WHAT IS EXPECTED →
Pull out every line of the material below that contains the word "Task", and copy each of those lines in full.

(Data on locating visible targets)
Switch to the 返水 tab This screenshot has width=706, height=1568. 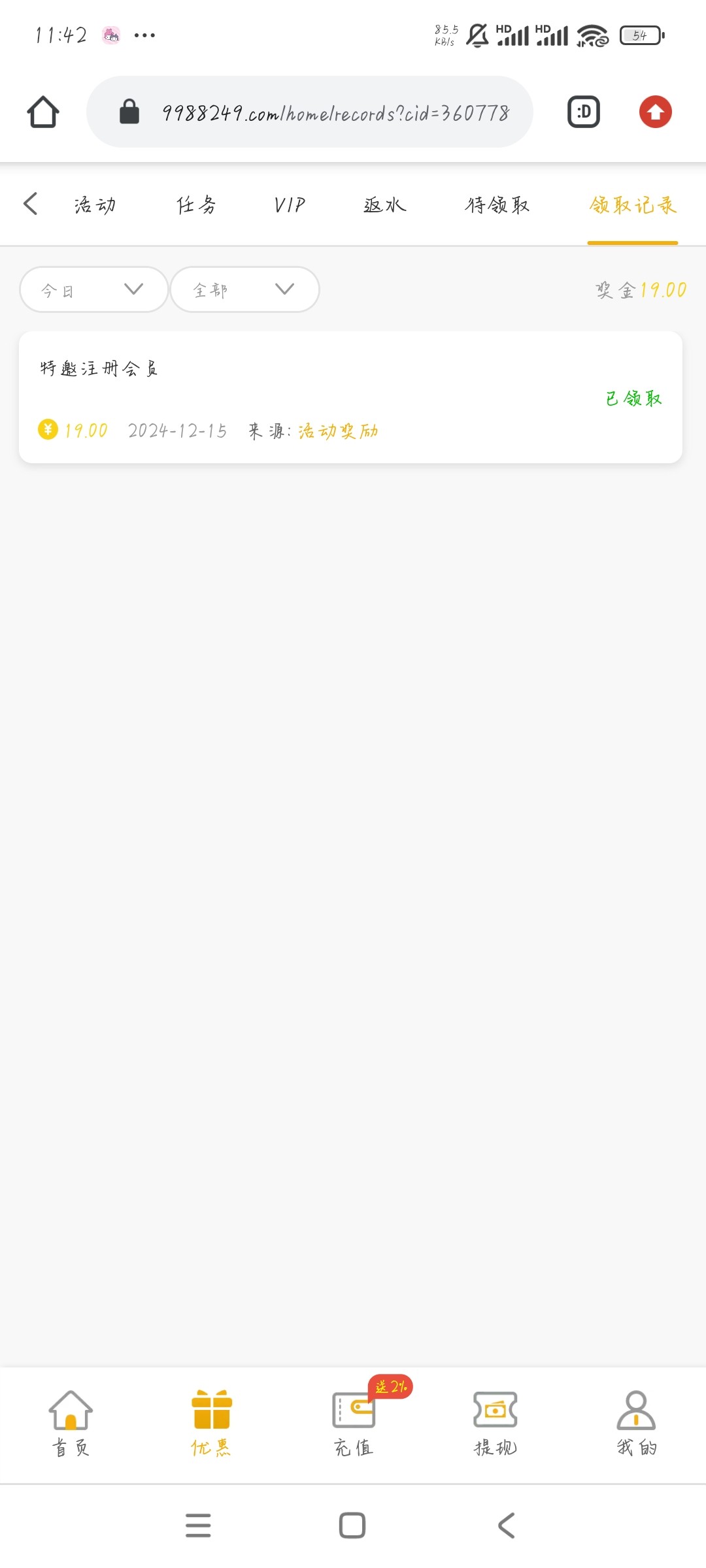pyautogui.click(x=385, y=205)
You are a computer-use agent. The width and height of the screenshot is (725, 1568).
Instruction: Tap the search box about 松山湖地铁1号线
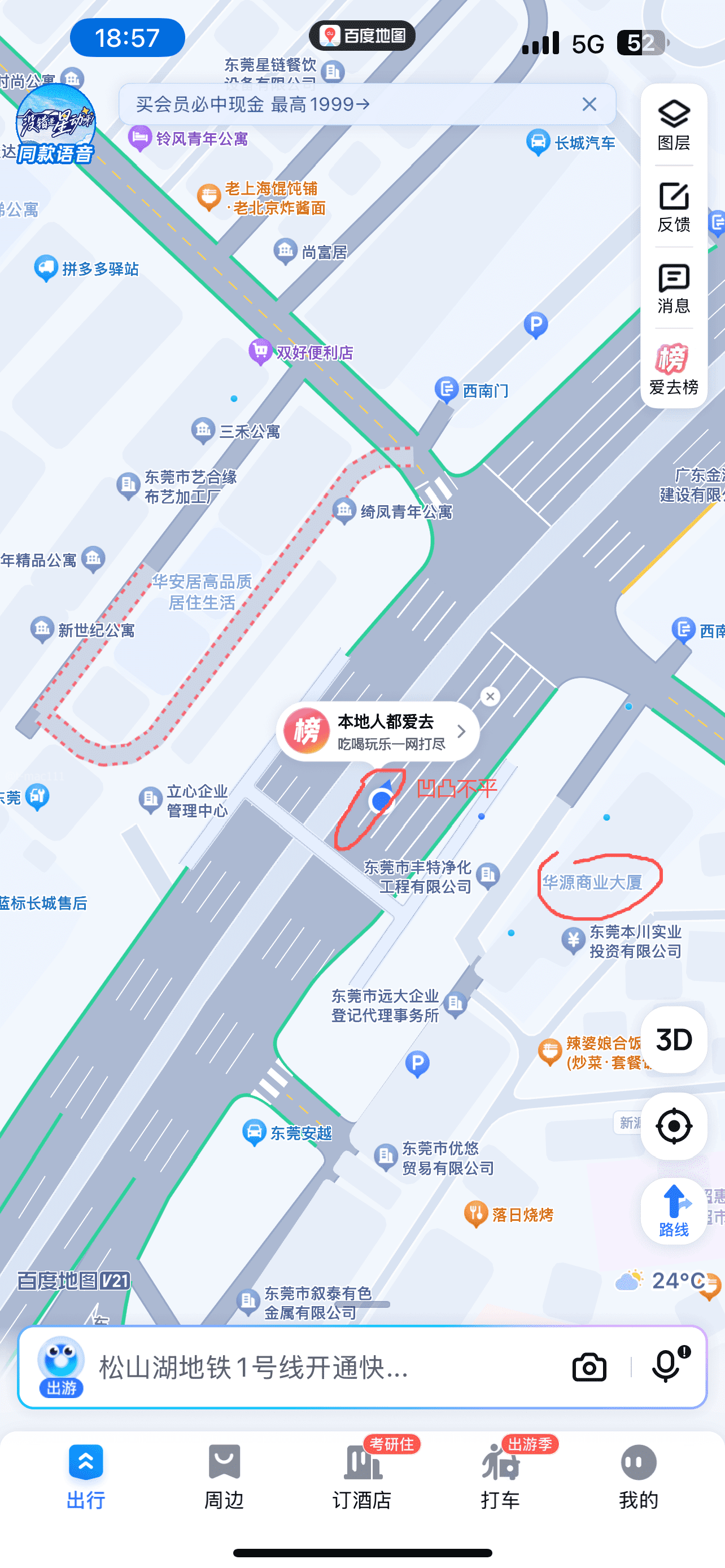[x=256, y=1368]
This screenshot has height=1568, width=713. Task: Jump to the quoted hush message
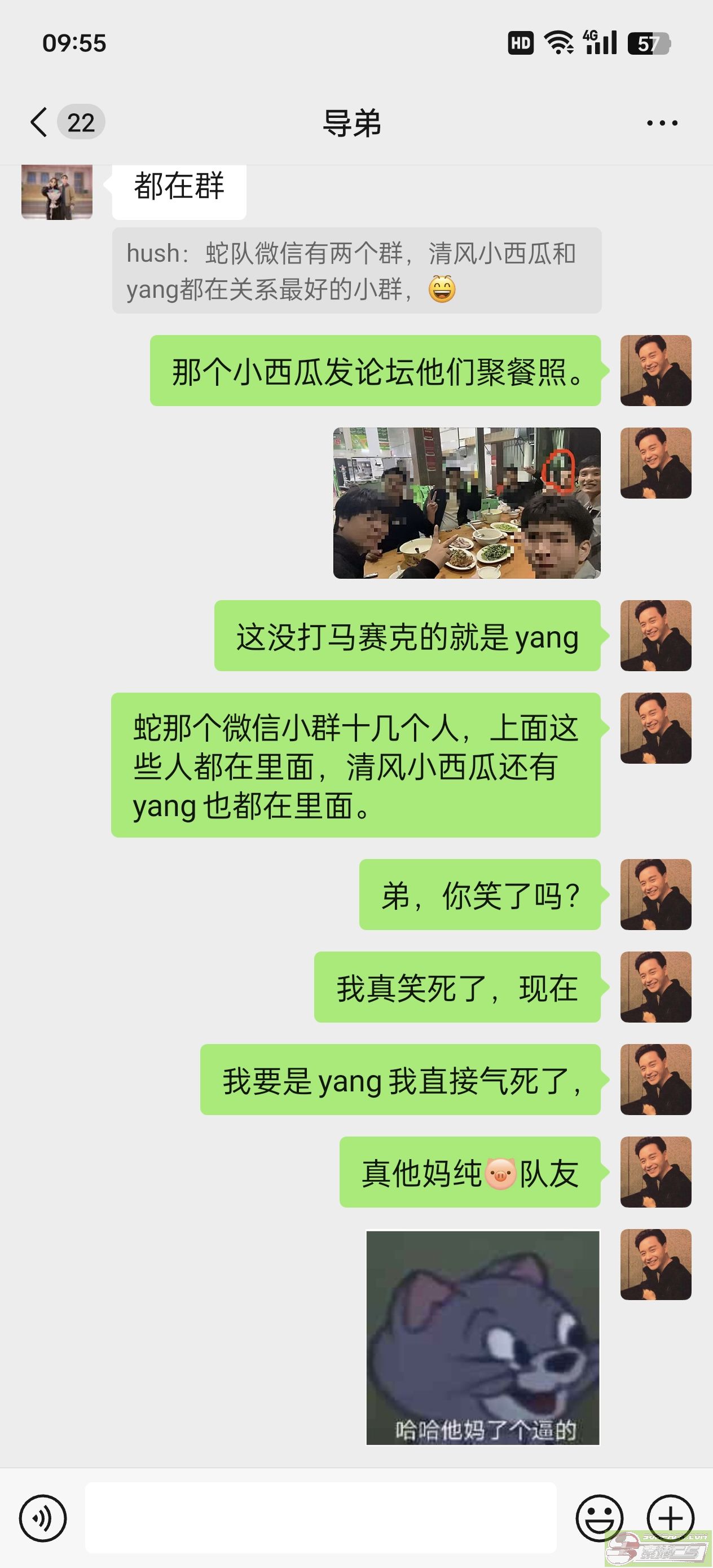coord(356,271)
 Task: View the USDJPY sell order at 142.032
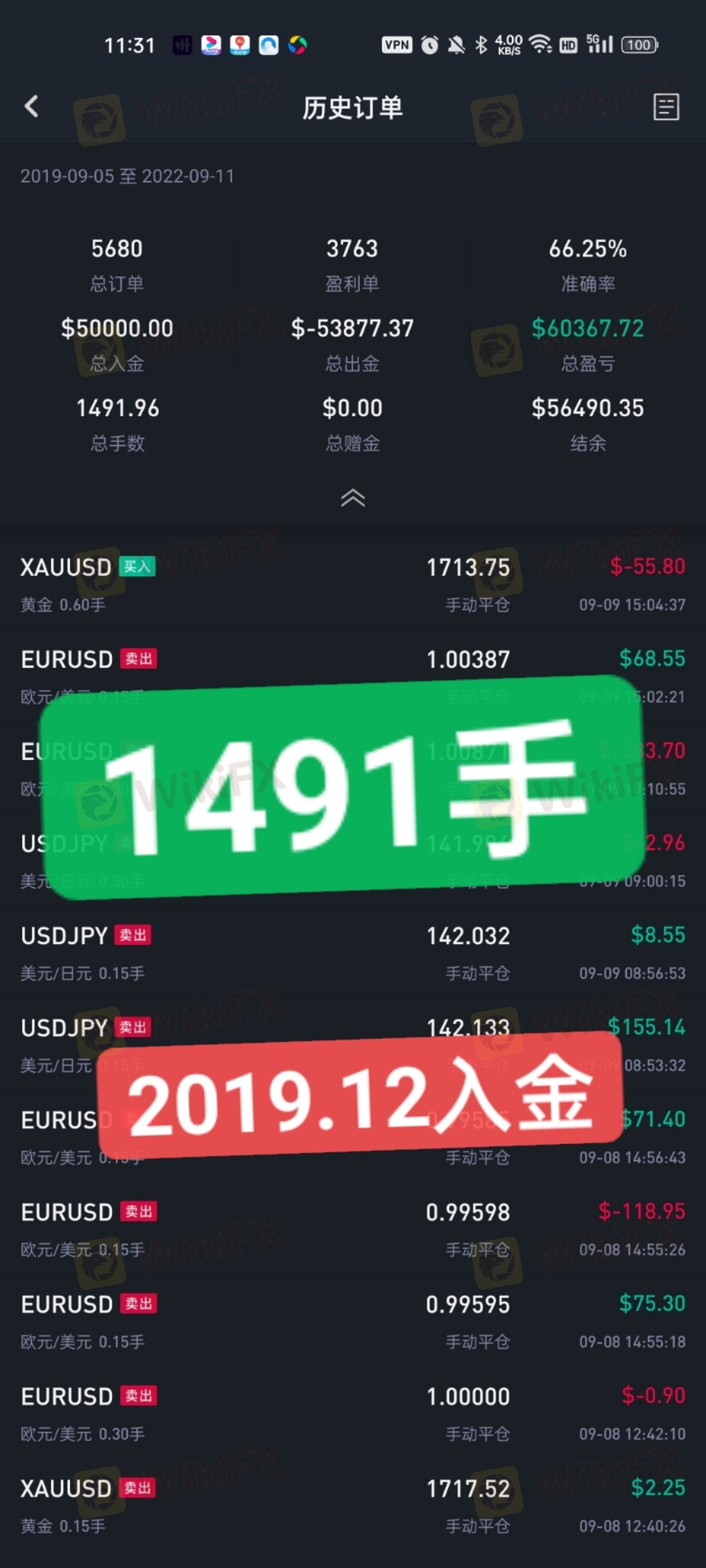[x=353, y=953]
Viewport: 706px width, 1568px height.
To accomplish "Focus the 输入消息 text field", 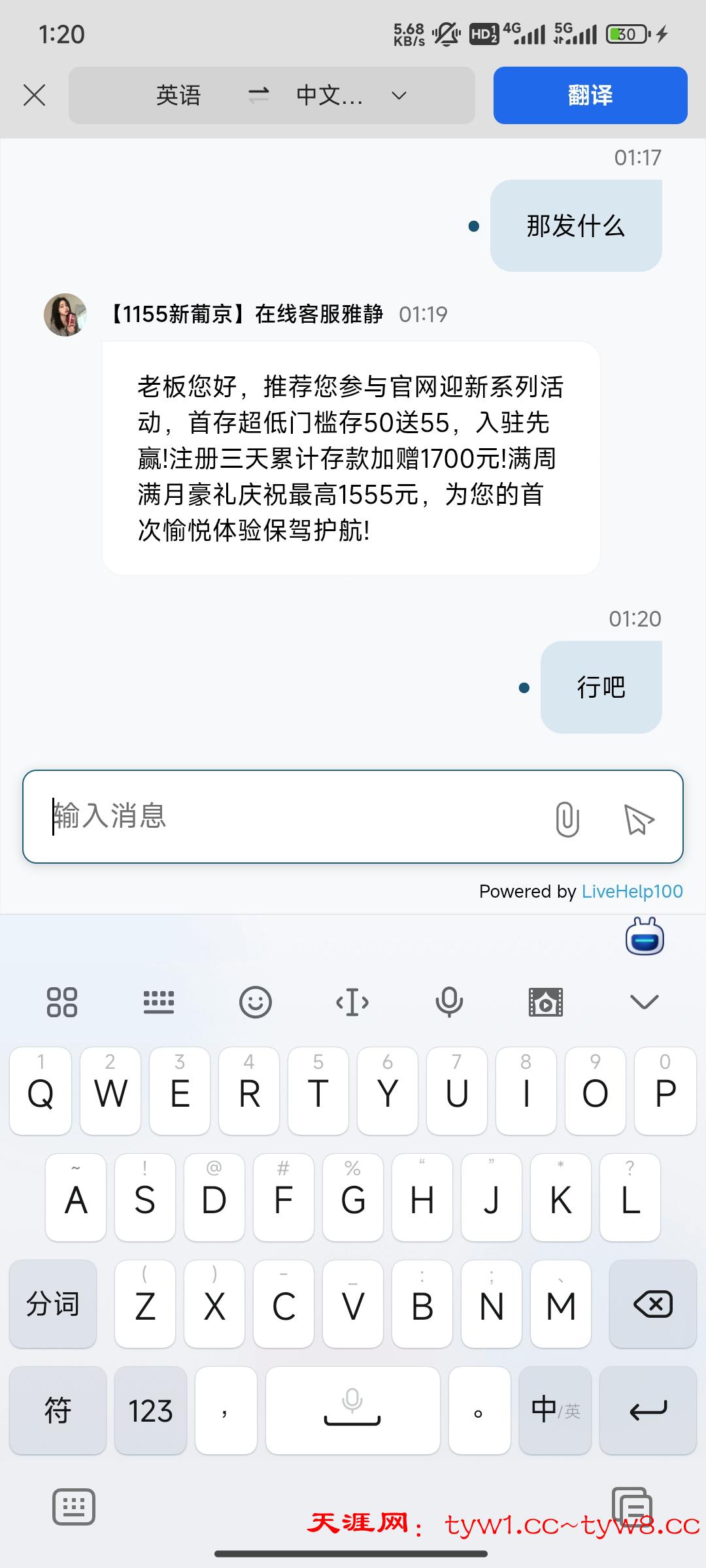I will pos(288,817).
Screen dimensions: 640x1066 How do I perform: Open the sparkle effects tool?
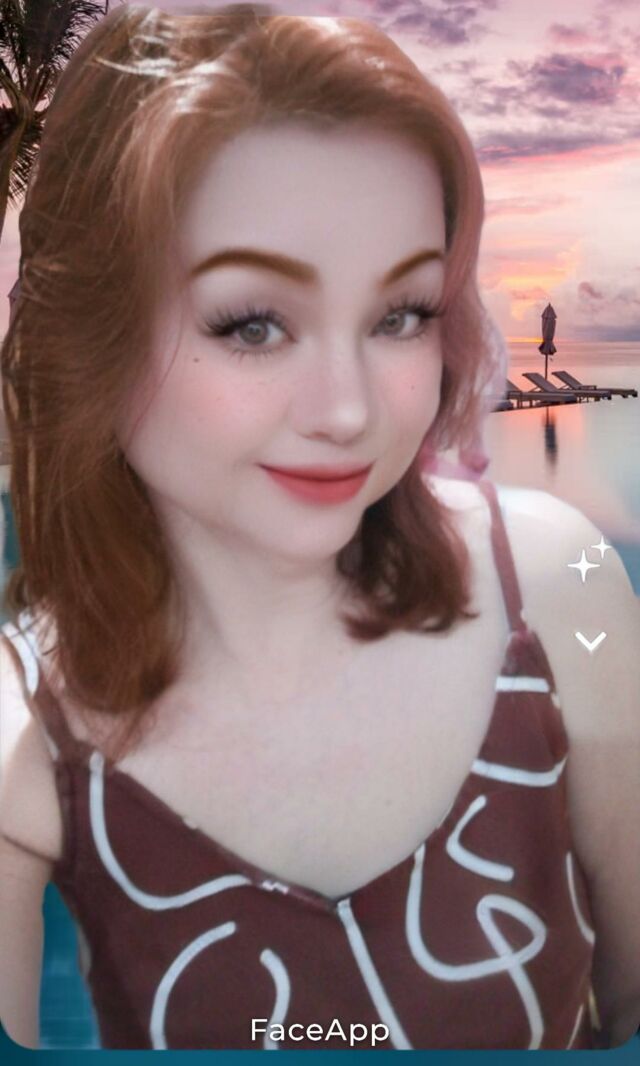point(589,560)
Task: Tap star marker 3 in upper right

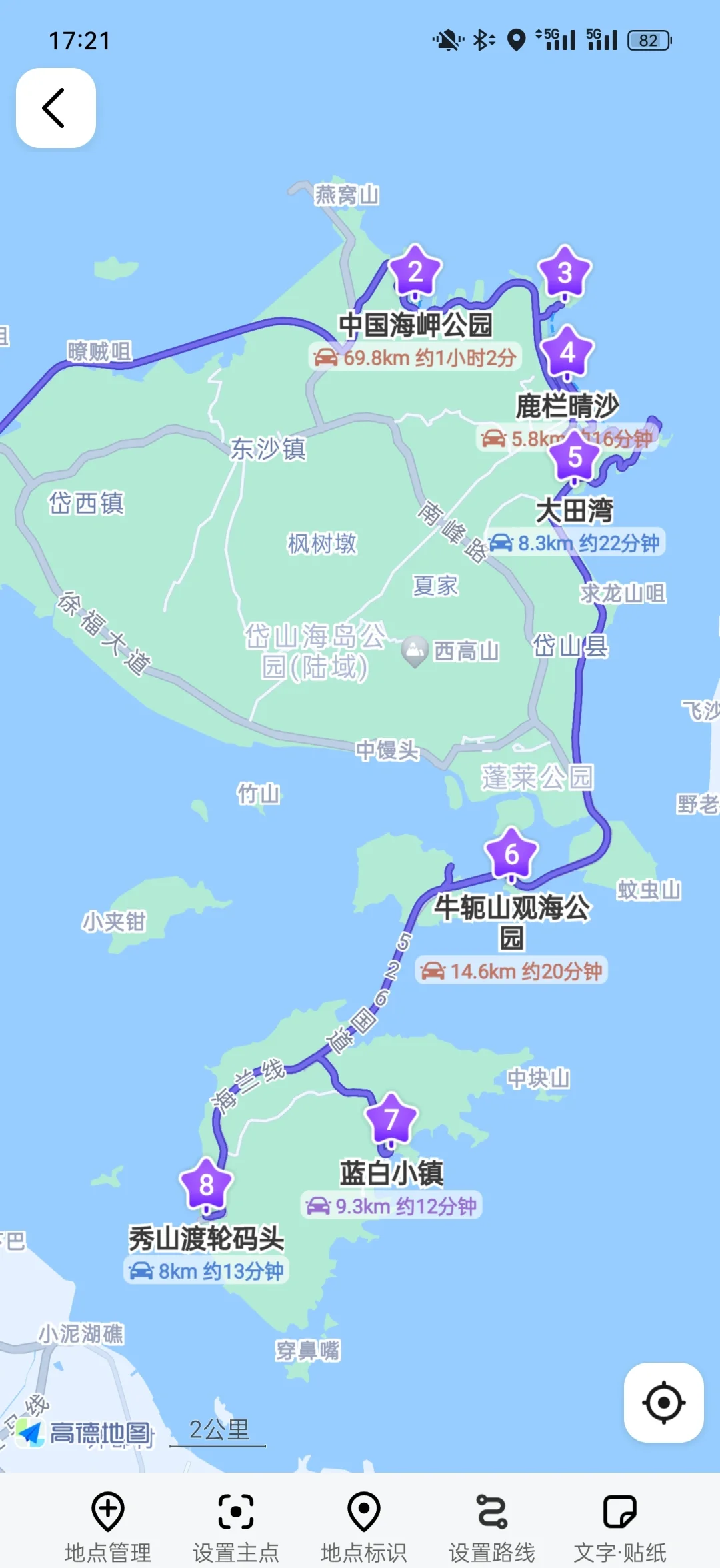Action: (565, 271)
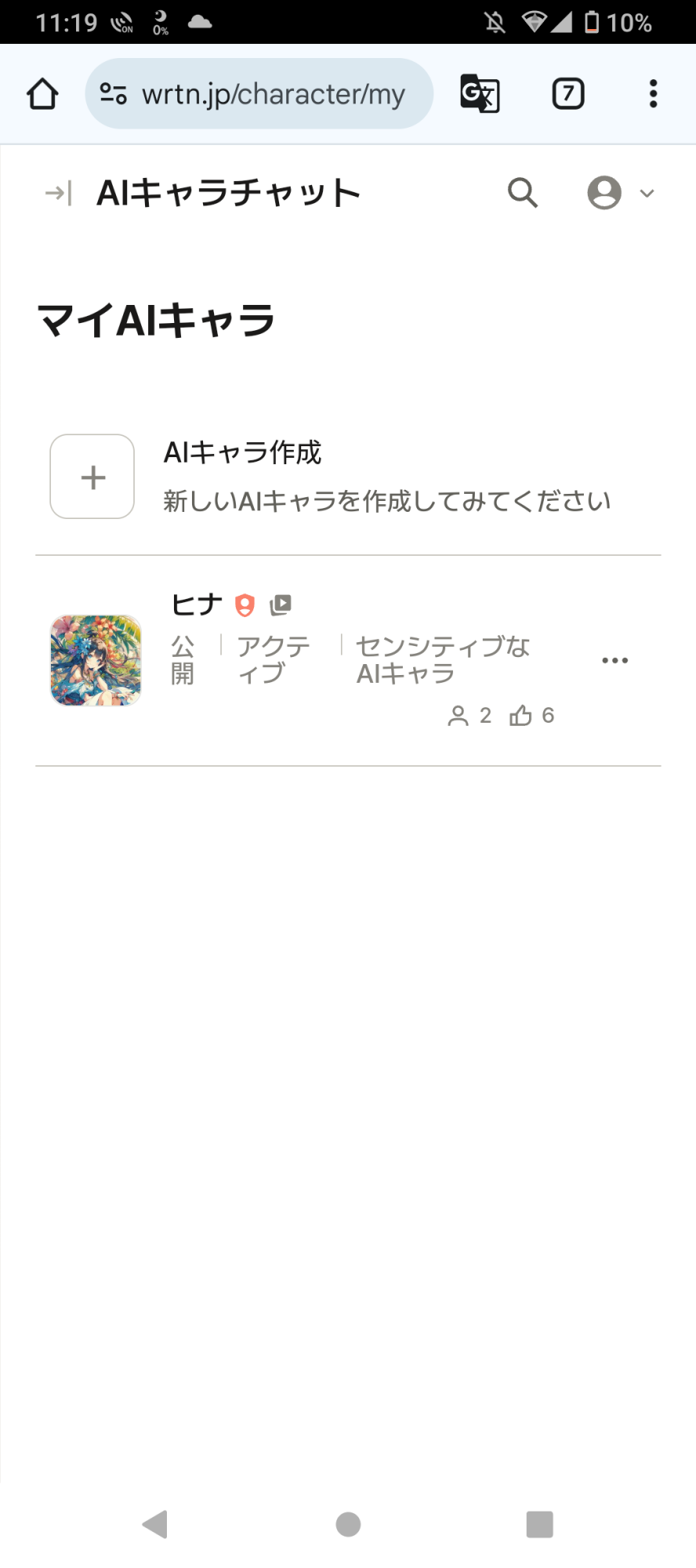Expand the sidebar menu arrow
Screen dimensions: 696x1568
click(59, 193)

RESPONSE FOR THIS EXERCISE →
This screenshot has height=1568, width=713. Task: Jump to the quoted hush message
 Task: View the USDJPY sell order at 142.032
Task: Tap star marker 3 in upper right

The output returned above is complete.